Getting an accurate diagnosis of vulvodynia is usually a long and difficult process. You have had burning and stinging pain with sex, you have seen doctor after doctor, and they have put it down to chronic thrush and given you creams and tablets galore, all to no avail. Then you finally see a clinician with experience in vulvodynia and you find out that it isn’t thrush, and no wonder the chronic thrush treatments aren’t working. It’s a completely different pain condition of the vulva called vulvodynia.

That’s the common scenario I see in clinic, day after day. But that’s not what this blog post is about!

This post is about the opposite situation – when it’s been called vulvodynia – maybe they’ve used the word vaginismus as well – but the problem is actually due to chronic thrush. The chronic thrush hasn’t gone away with the medical treatment. But once we manage to get rid of it, your symptoms are gone. Yes, it does happen like this – and more often than you’d think!

Let me give you an example from a recent patient in her mid-forties who developed pain with sex six months before she came to see me after a particularly nasty bout of thrush (or vulvovaginal candidiasis, as it’s technically known). I will call her (for no particular reason) Z. Z had had antibiotics over several months before she developed symptoms. Not one course – not two – but four. Four lots of antibiotics! If something is going to give you a chronic thrush problem, this is it.

The thrush she developed was so persistent, Z needed to have the antifungal tablet (fluconazole) once a week for 6 months. When she stopped the tablet, the thrush came back. This is the point she was referred to me to help with her “vaginismus” – that is, the tightness/protectiveness in her pelvic floor muscles she’d developed from being so uncomfortable for so long.

### DIRECTIONS
1. Duplicate the part of the passage on vulvodynia and chronic thrush that begins at the words "Getting an accurate" and stops after "post is about!".
2. Pick up the passage on vulvodynia and chronic thrush after its final sentence and write what comes next.

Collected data
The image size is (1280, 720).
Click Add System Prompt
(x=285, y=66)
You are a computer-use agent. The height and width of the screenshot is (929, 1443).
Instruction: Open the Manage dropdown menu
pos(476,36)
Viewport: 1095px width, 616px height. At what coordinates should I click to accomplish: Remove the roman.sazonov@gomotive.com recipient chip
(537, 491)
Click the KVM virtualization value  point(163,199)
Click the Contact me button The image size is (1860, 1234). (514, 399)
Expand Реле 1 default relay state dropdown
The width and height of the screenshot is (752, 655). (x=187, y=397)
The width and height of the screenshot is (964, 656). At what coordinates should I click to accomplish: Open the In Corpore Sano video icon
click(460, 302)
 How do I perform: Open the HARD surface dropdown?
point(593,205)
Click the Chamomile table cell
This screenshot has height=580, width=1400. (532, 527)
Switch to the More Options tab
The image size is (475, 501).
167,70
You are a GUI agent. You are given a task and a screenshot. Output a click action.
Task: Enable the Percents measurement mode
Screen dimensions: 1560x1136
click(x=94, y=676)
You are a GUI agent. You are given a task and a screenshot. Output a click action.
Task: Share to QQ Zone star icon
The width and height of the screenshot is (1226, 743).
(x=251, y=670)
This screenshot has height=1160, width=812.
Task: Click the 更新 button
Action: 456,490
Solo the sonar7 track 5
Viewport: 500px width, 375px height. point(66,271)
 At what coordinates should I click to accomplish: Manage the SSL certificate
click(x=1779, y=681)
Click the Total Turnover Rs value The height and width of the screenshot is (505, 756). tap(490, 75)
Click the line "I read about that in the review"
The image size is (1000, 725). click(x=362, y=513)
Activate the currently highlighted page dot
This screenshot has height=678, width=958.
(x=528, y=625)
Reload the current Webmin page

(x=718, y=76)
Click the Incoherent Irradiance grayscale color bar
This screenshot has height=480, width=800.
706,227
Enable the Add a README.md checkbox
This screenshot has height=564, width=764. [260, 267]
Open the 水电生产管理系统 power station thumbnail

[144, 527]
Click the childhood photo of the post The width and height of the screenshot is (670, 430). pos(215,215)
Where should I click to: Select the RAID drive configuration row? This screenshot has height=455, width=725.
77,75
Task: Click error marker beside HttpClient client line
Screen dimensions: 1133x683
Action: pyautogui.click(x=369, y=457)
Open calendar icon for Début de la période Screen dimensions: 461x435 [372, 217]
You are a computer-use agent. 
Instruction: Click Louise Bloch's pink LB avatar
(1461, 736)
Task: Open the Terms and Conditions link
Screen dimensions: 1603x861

### TASK RESULTS
1.
Getting an accurate diagnosis of vulvodynia is usually a long and difficult process. You have had burning and stinging pain with sex, you have seen doctor after doctor, and they have put it down to chronic thrush and given you creams and tablets galore, all to no avail. Then you finally see a clinician with experience in vulvodynia and you find out that it isn’t thrush, and no wonder the chronic thrush treatments aren’t working. It’s a completely different pain condition of the vulva called vulvodynia.

That’s the common scenario I see in clinic, day after day. But that’s not what this blog post is about!

2.
Well, on examination it was clear that her poor old pelvic floor muscles were doing what was only natural when everything is so irritated. Her vestibule – the area outside the vaginal entrance – stung to touch (vestibulodynia), and the labia stung when touched as well. There were signs that the thrush was still present, despite being on strong antifungal medication. The problem was, the enemy was being gradually defeated, but the clean-up operation had not yet begun.

Z had a lifelong history of constipation. Four lots of antibiotics was enough to wipe out her protective flora, which left the vulva and vagina vulnerable to an enemy invader – thrush. Lack of a Peace Corps (the protective flora) meant that when the enemy numbers had been reduced (via the antifungal treatment) there was no one there to restore and maintain peace, which meant the enemy invader could continue to go out of control.

So, we started to restore her Peace Corps. We used a combination of a probiotic containing bacteria that live in the vagina. She took this by mouth as well as vaginally. She took a particular prebiotic that feeds the good flora. She took a mineral supplement that suppresses yeast growth. Getting a healthy and balanced vagina is an important part of comfortable sex.

Over a few months, pain with sex completely disappeared. Also, the itch that she had been experiencing over certain parts of her cycle drastically diminished. And despite her diagnosis of vaginismus, we didn’t need to do any work on her pelvic floor muscles, aside from making sure she had good awareness of relaxing when she wanted to relax.

Pain with sex can have many causes…and can come from many different places! Sometimes there is more than one cause. Sometimes the cause is complicated, as in vulvodynia with sensitisation of the nervous system. But sometimes the cause is straightforward. How will you know? The only way you’ll know is to see a clinician with experience in this area.